## DIRECTIONS
Reproduce the lines from the line with "Click the article headline about Bruja gifts" through the end of the records, substituting "title" for "headline" and leaving everything else unchanged. Omit the pictures.

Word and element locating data
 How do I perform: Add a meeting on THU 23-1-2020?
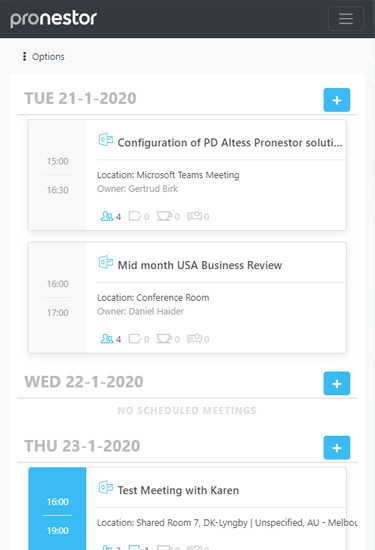[336, 448]
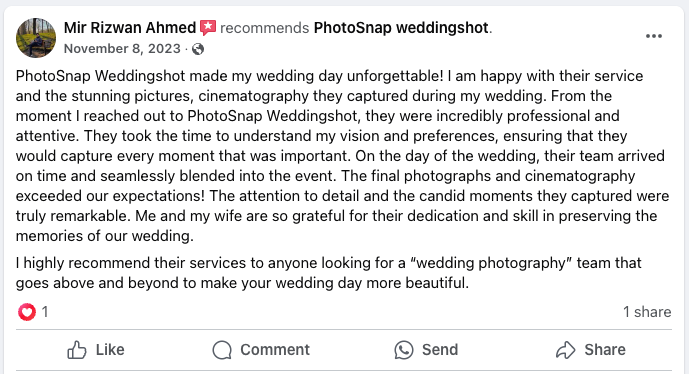This screenshot has height=374, width=689.
Task: Select the Send text label
Action: (440, 350)
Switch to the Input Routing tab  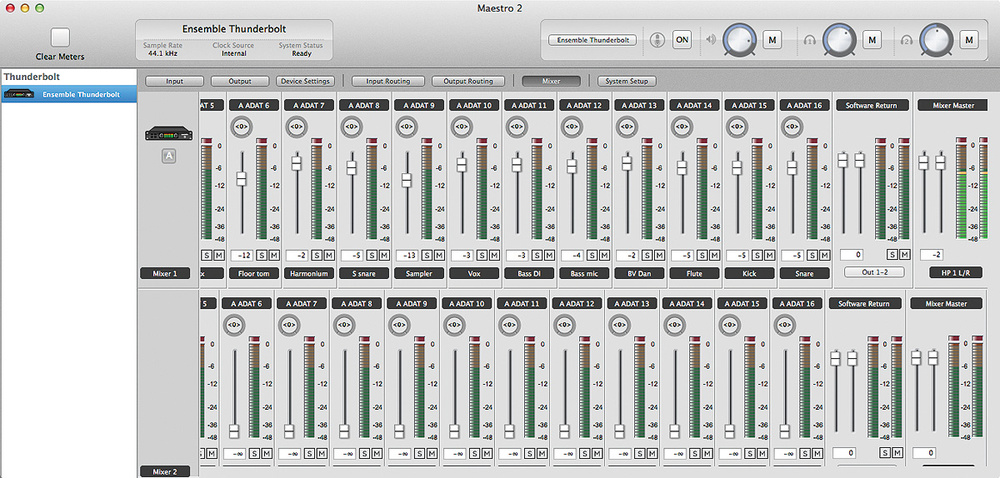coord(388,81)
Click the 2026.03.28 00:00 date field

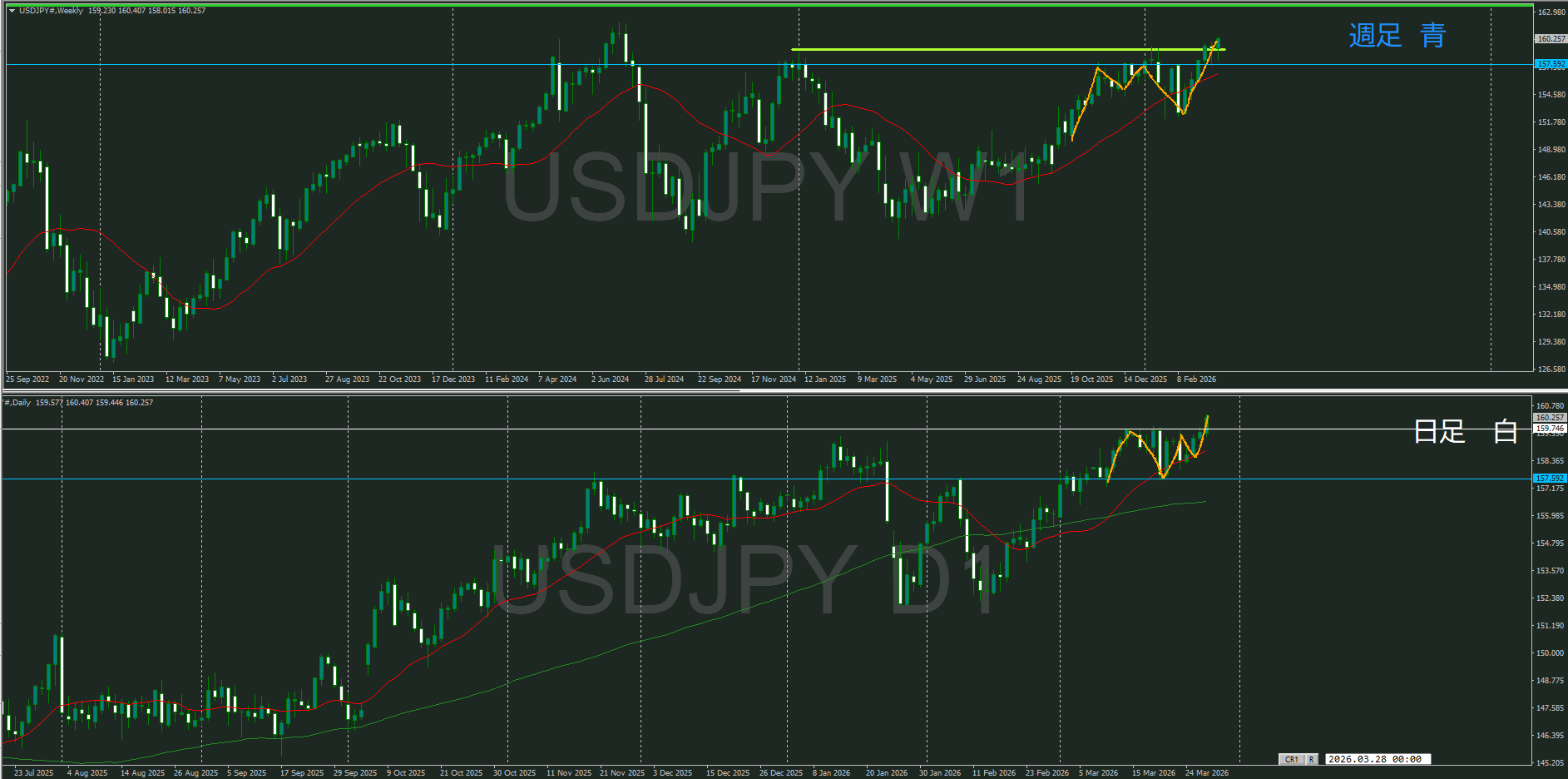[1374, 759]
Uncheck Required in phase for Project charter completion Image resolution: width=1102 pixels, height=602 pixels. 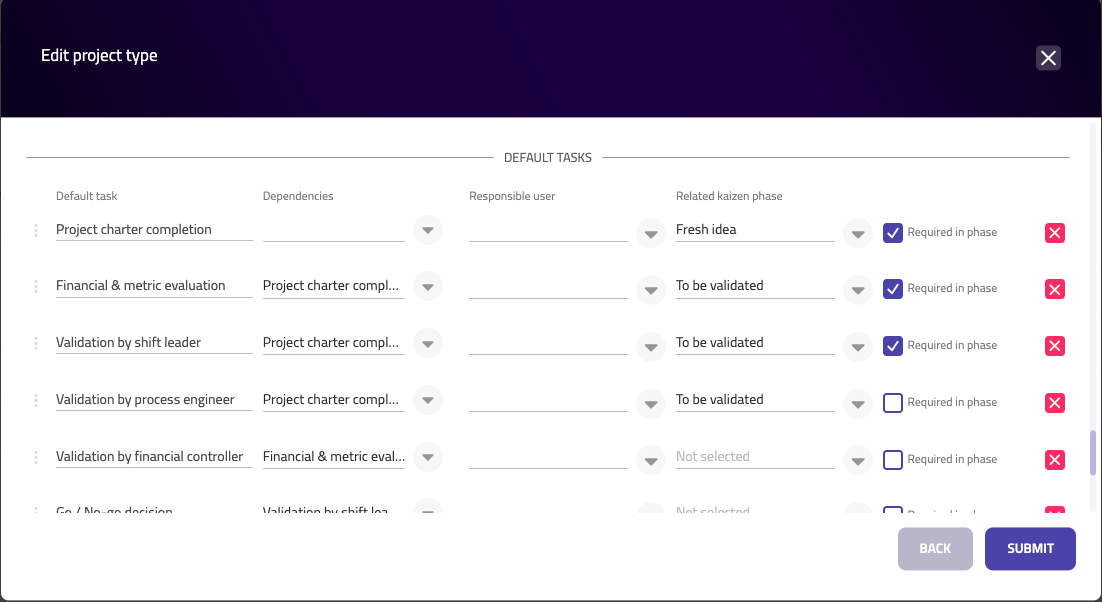(x=893, y=233)
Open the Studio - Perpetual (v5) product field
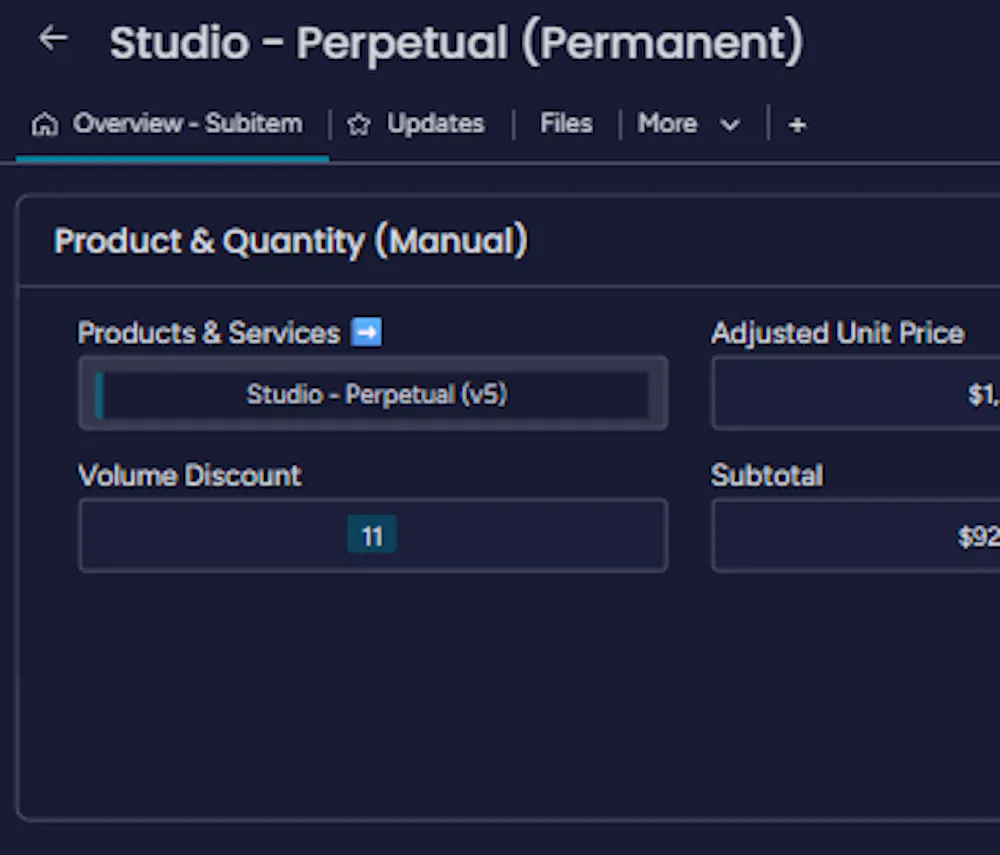1000x855 pixels. [377, 394]
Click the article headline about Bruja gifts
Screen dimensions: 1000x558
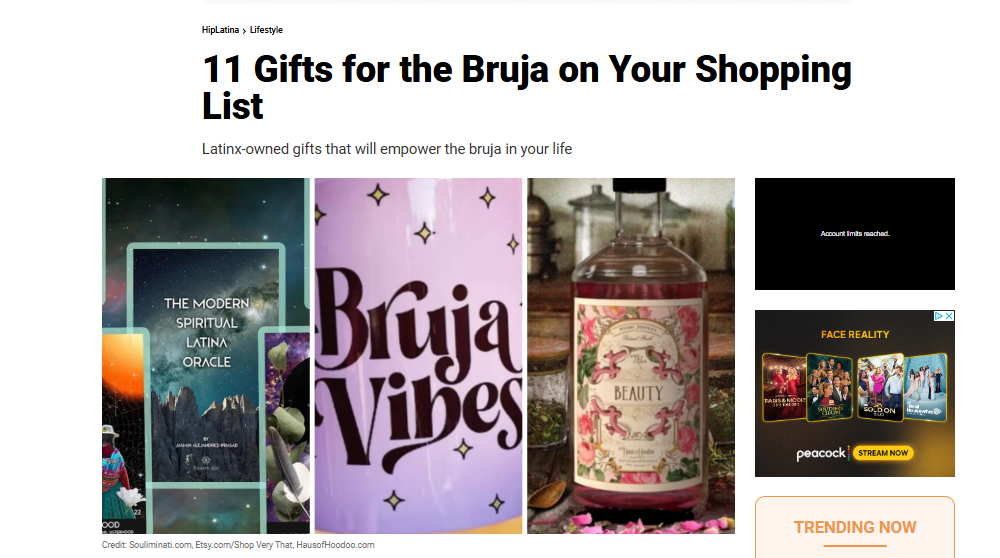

## ANSWER
Click the article title about Bruja gifts
Screen dimensions: 1000x558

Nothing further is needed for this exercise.